■ Supplied data
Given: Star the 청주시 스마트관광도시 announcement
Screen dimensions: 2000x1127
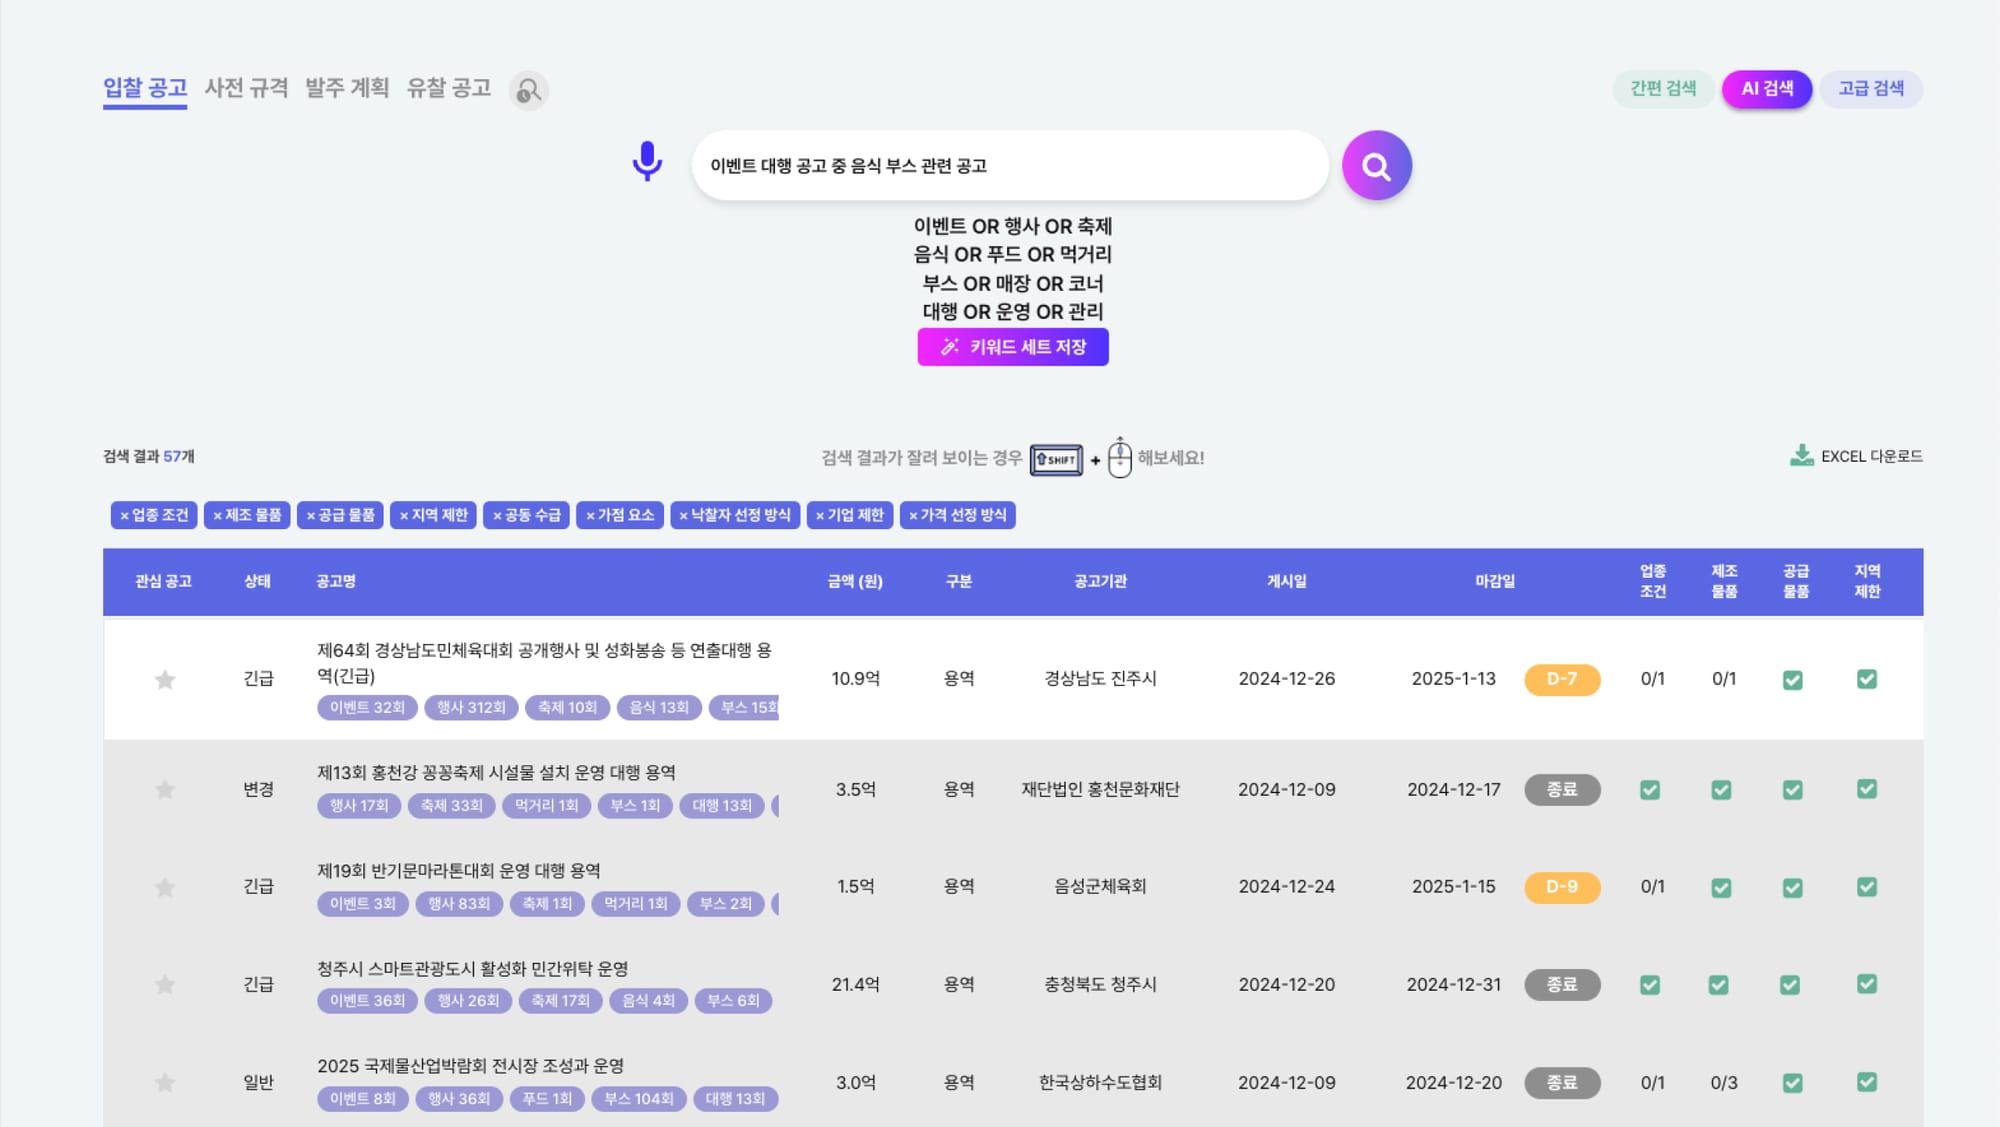Looking at the screenshot, I should 165,985.
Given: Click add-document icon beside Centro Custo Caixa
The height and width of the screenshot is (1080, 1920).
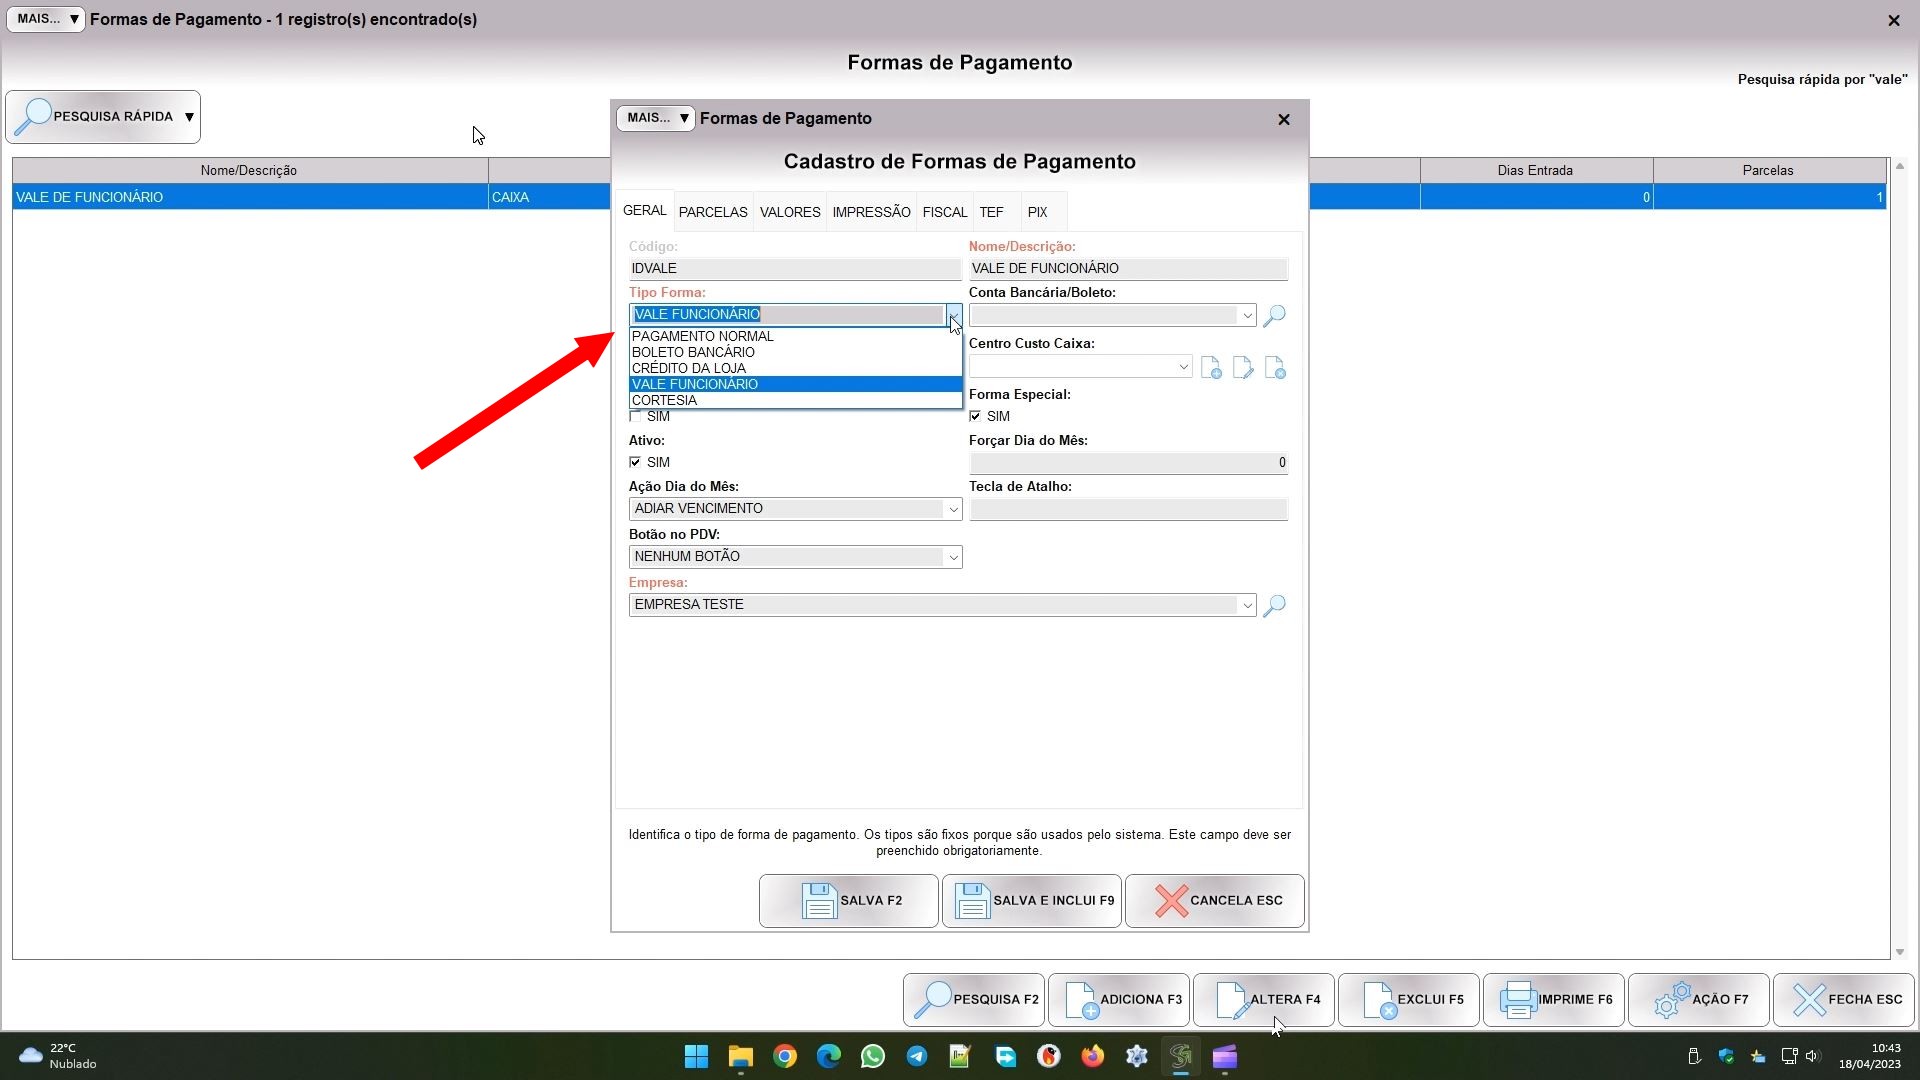Looking at the screenshot, I should tap(1211, 368).
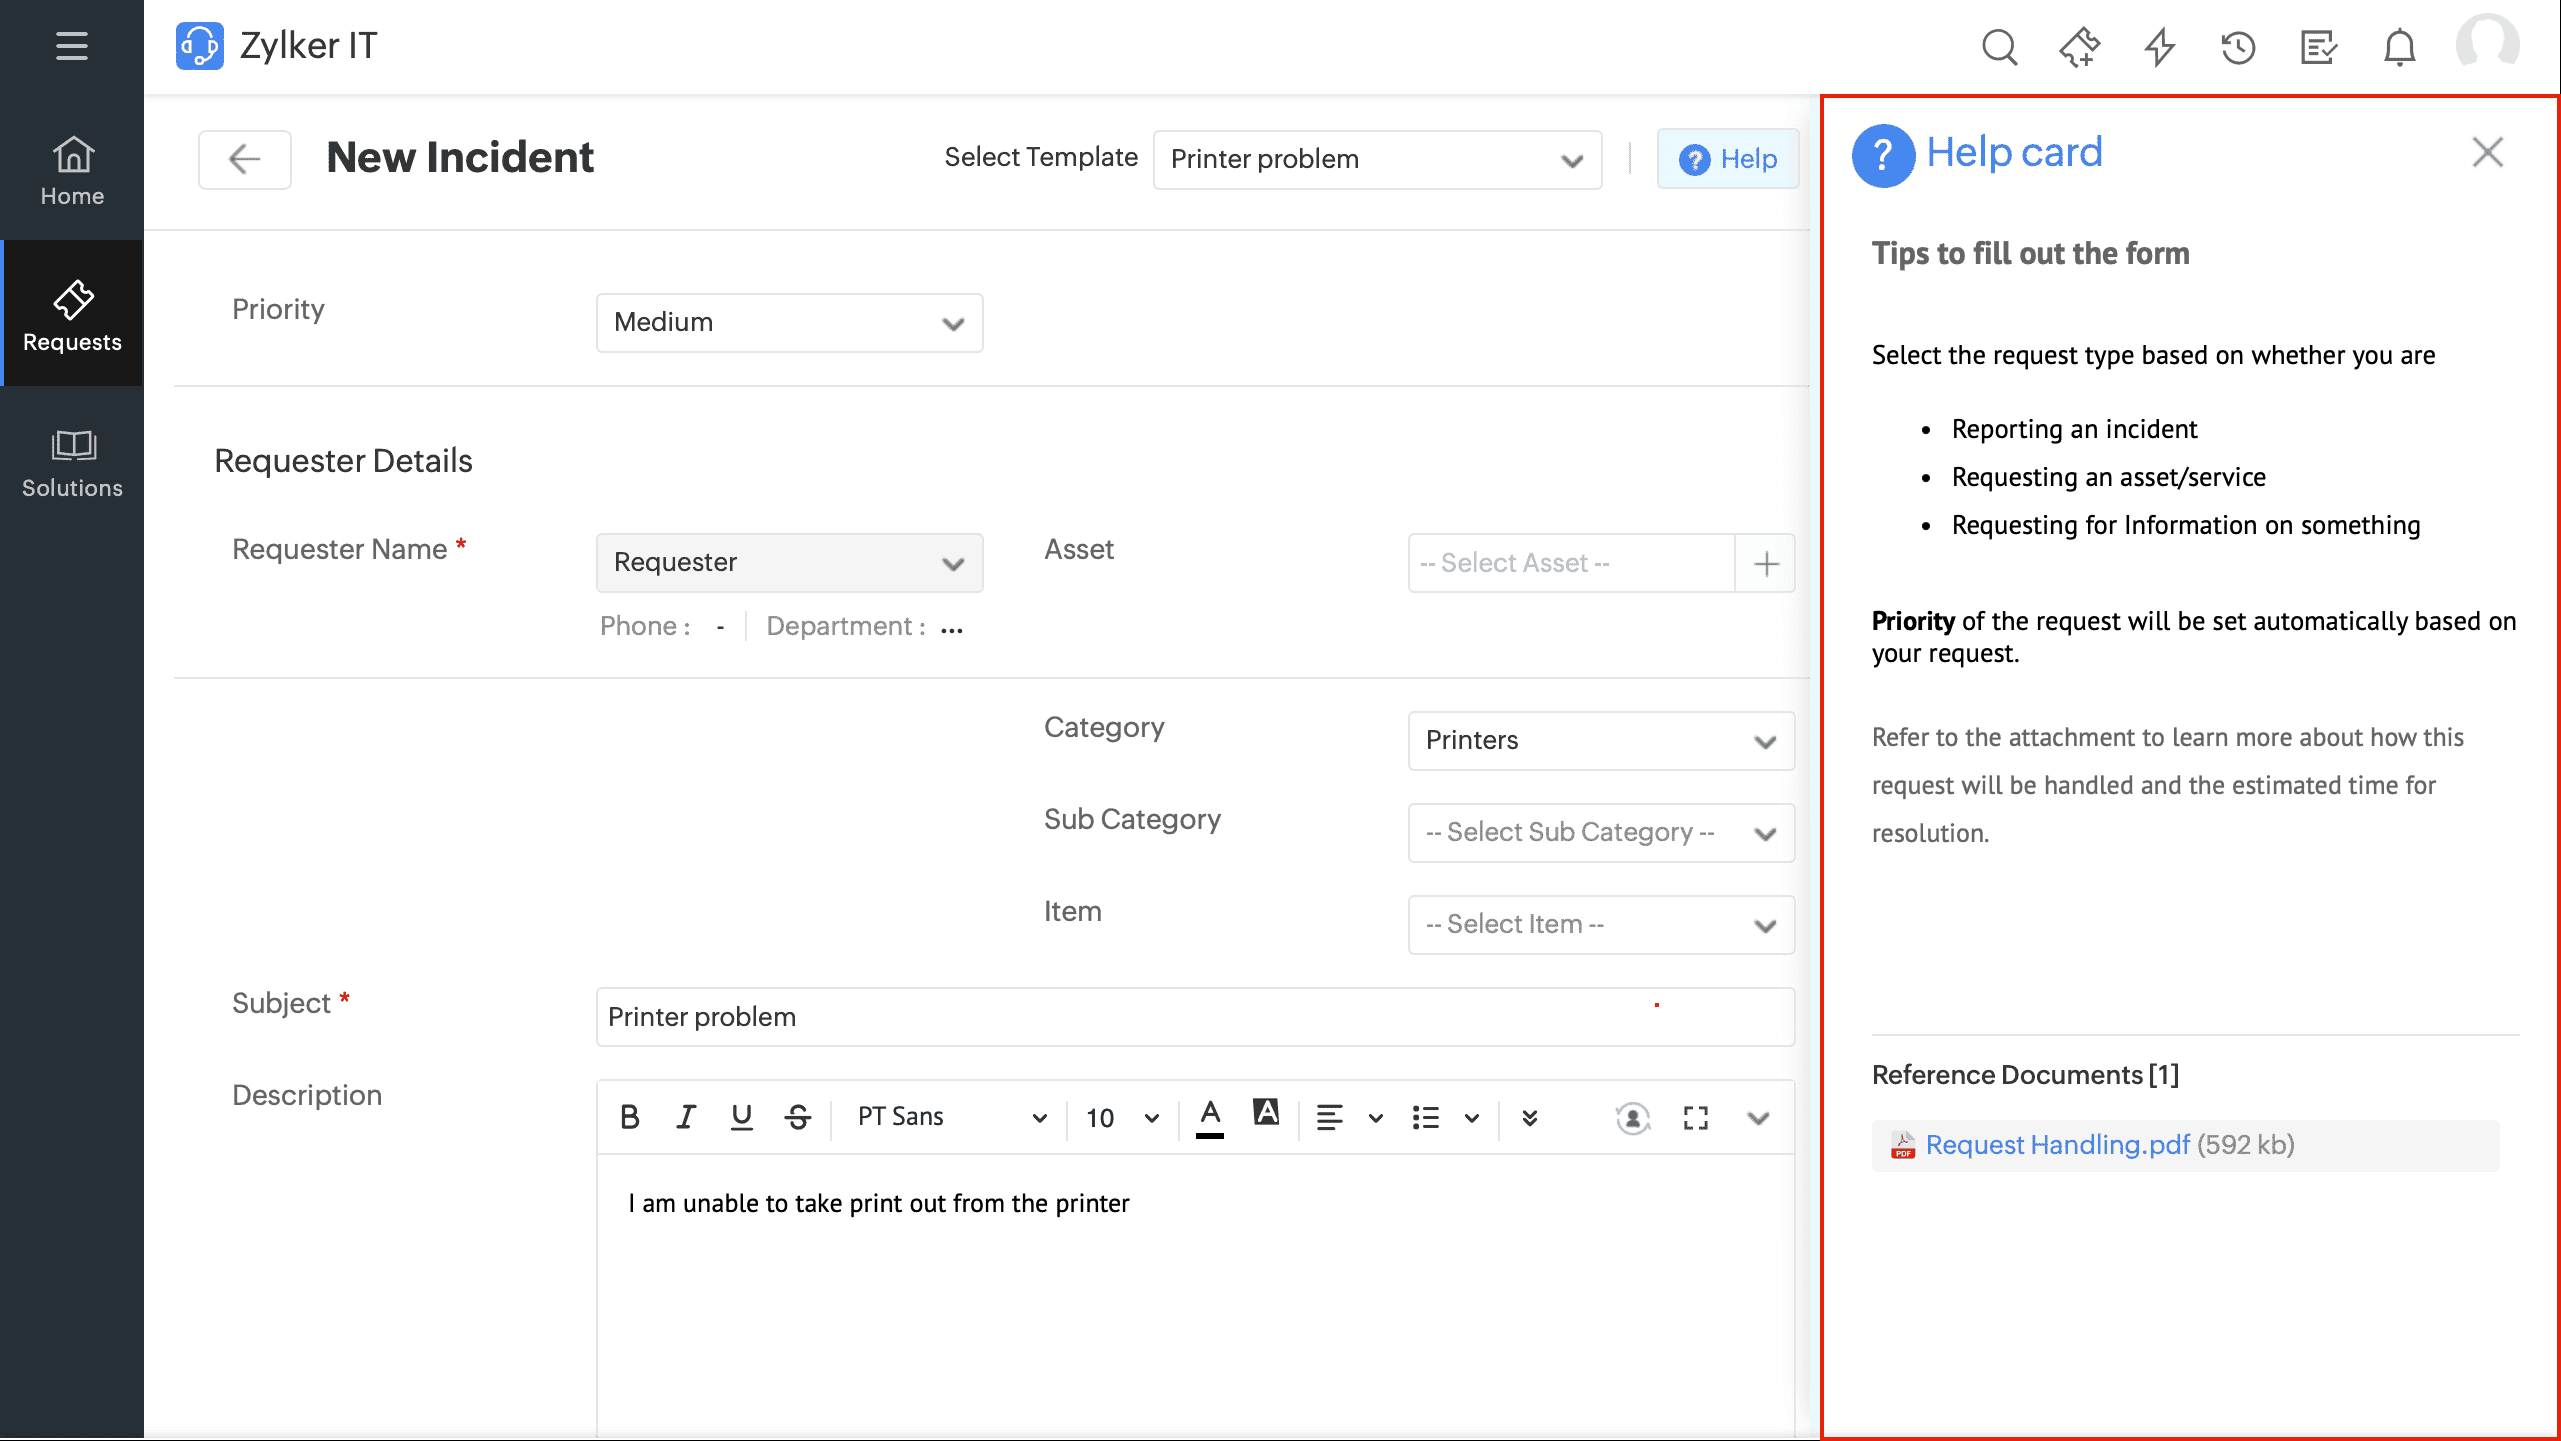Viewport: 2561px width, 1441px height.
Task: Toggle italic formatting in the description editor
Action: click(685, 1118)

■ Assignment
In your copy of the material, every word must match and no image should appear.

■ Your response
Given: Star the 청주시 스마트관광도시 announcement
Screen dimensions: 2000x1127
Looking at the screenshot, I should 165,985.
Given: Click add-document icon beside Centro Custo Caixa
The height and width of the screenshot is (1080, 1920).
Looking at the screenshot, I should tap(1211, 368).
Viewport: 2561px width, 1441px height.
Task: Toggle italic formatting in the description editor
Action: click(685, 1118)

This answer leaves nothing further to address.